• PROBLEM TO WORK ON
Go through the data and copy each line where the word "agent" shows up.

• INPUT DATA
____

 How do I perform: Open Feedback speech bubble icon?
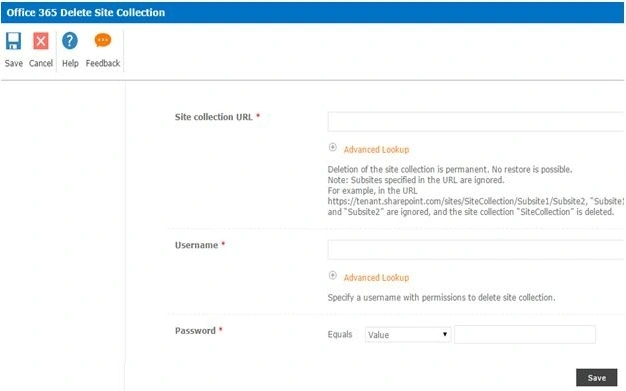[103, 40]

____

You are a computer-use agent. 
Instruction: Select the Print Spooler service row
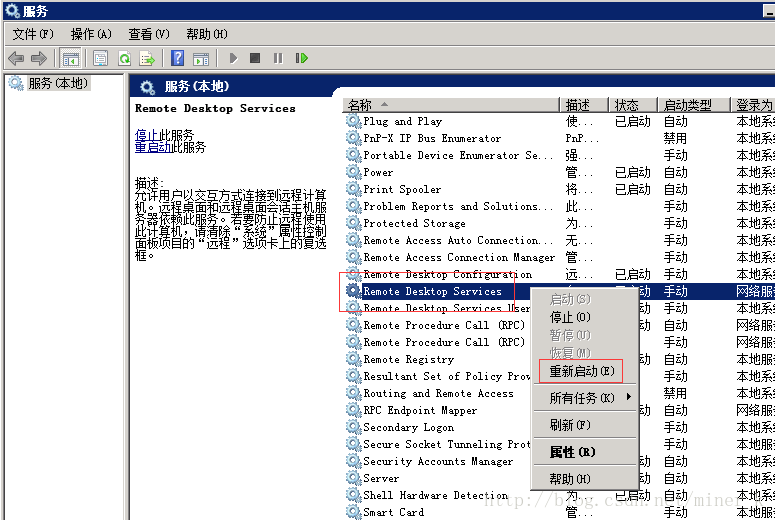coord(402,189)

____

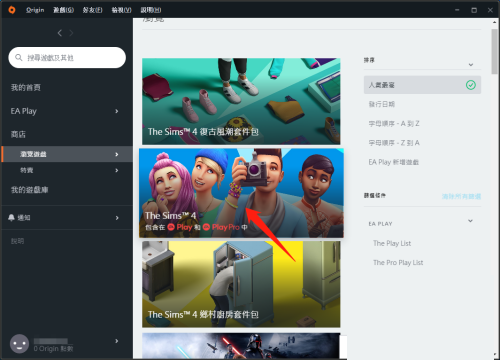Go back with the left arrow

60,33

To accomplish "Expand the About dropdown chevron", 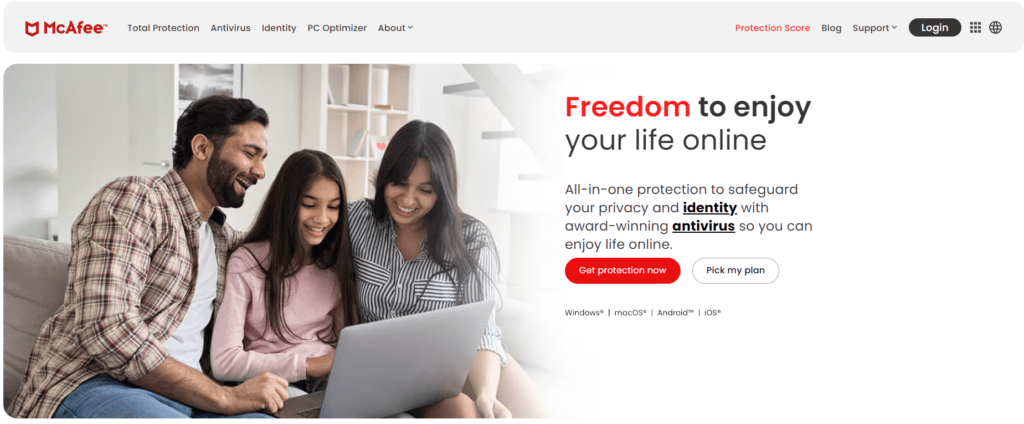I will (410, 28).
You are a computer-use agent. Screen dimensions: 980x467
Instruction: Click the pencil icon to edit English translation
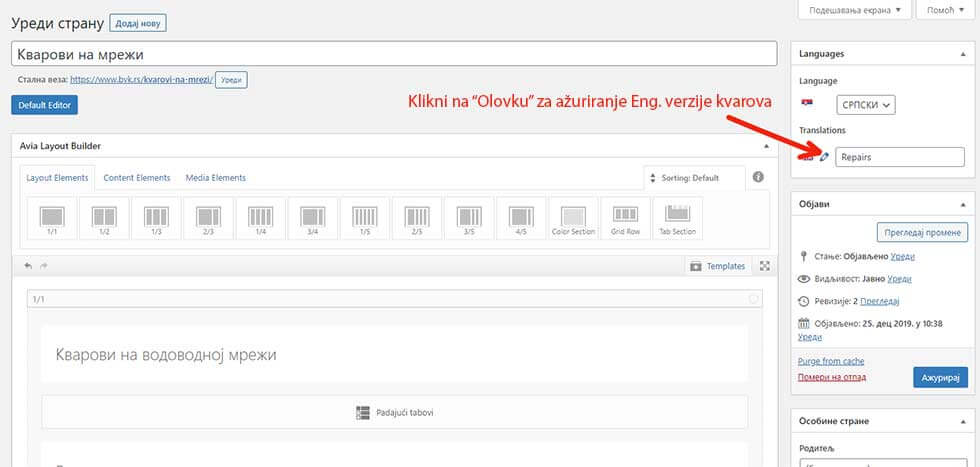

____

• WRITTEN REPLY
You are a computer-use agent. 
You are a computer-use agent. Screen dimensions: 980x467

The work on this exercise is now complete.